Avian Flu
At least 585 sea lions in Peru have died of H5N1 bird flu, The Environment Ministry says. Twitter/@BNOFeed

The National Service of Natural Areas Protected by the State (Sernanp), a department within the Ministry of the Environment, strengthens the implementation of its biological monitoring, surveillance, and control protocol in the region of protected natural areas, mostly along the coast of Peru.

As the H5N1 avian influenza virus continues to spread throughout Central and South America, veterinary officials in Peru yesterday identified influenza in sea lions and a dolphin. This is the latest confirmation of mammal detections.

As part of its reaction to outbreaks in poultry, Peru's National Agrarian Health Service (SENASA) stated that surveillance for marine species on the nation's beaches is a priority. In a statement translated and released by the infectious disease news blog Avian Flu Diary, SENASA reported tests on three sea lions found dead in Nov. and one dolphin were positive for H5N1.

In a follow-up statement, SENASA stated that at least 585 sea lions and 55,000 wild birds had been discovered dead in seven national coastal nature preserves, most likely from avian flu.

The results obtained were positive for Avian Influenza H5N1 for the species of sea lions, Humboldt penguins, booby and oystercatcher. Furthermore, information has been shared between Minsa, Senasa, Serfor and Sernanp to unify a nationwide database for prevention purposes and the adoption of measures for the protection of health against avian influenza, reports Outbreak News Today.

The reports come in addition to previous reports from the United Kingdom and H5N1 in farmed minks in Spain, as well as an increasing number of animal detections. 110 mammal species have so far been detected in the United States. A mutation in the H5N1 clade, which is spreading in birds, poultry, and an increasing number of humans, makes the virus easier for mammalian airway cells to identify.

Seven H5N1 infections in humans have been reported, all of which had intimate contact with poultry. While some ailments were minor, others were serious or even fatal. There have been no reports of human-to-human transmission to date, reports CIDRAP.

The highly pathogenic avian flu has been spreading quickly over a 4-month period, with occasional spillovers to people and animals, according to the World Organization for Animal Health (WOAH), which expressed worries about this last week. The most recent human instance was an Ecuadorian 9-year-old girl.

Bolivia, Colombia, Costa Rica, Ecuador, Honduras, Panama, Peru, and Venezuela are among the most recent nations to be impacted. The first high-path outbreaks in Chile in 20 years were detected.

According to WOAH, there were 70 outbreaks of avian flu in poultry during the first three weeks of Jan. and 90 occurrences involving other species, mostly in Europe but also in the Americas and Asia, resulting in 3 million birds dying or being culled. Most of the activity involves the current H5N1 subtype.

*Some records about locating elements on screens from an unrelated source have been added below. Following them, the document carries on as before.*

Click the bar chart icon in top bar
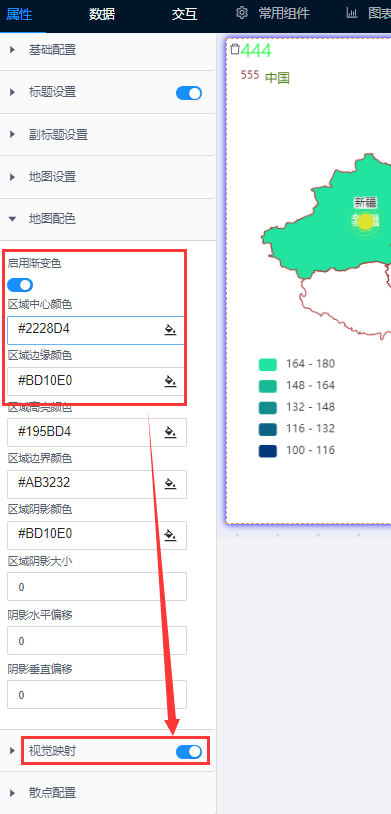The height and width of the screenshot is (814, 391). coord(352,13)
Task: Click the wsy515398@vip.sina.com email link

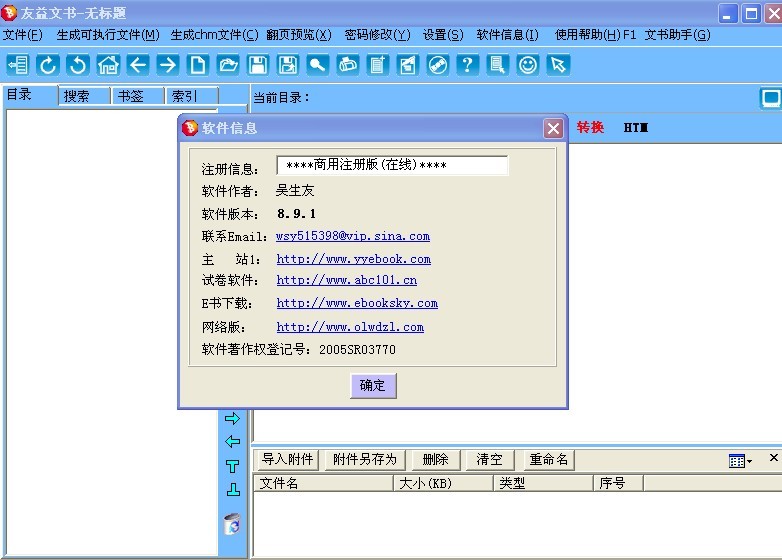Action: (x=353, y=237)
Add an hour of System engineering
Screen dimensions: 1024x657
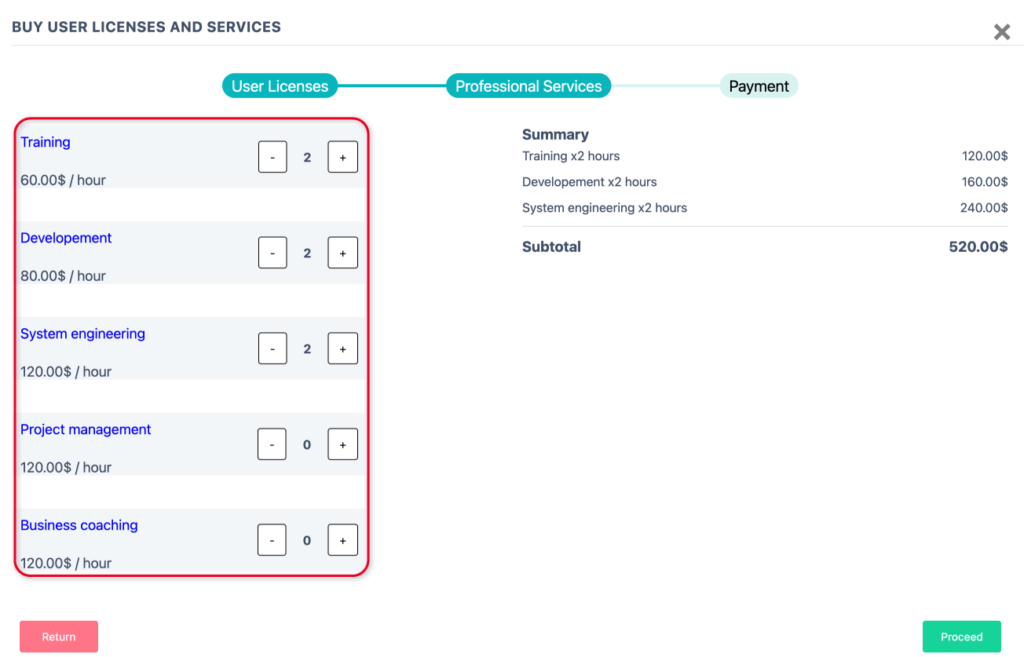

WOAH also stresses the importance of reporting outbreaks of avian influenza in unusual hosts, as it has been noted that the virus has been increasingly detected in mammals in recent months, a situation that should be monitored. It urged countries to maintain surveillance and biosecurity measures and to report the detections in a timely manner in poultry and nonpoultry species.

A regular series of outbreaks in poultry persists in the United States. The Animal and Plant Health Inspection Service (APHIS) of the US Department of Agriculture (USDA) has reported further outbreaks in three states, including Wyoming, Maine, and California, in updates during the previous several days. The majority of new outbreaks in California affect backyard flocks, however, one of the three new cases was at a commercial duck breeding facility in Merced County that had 29,100 birds.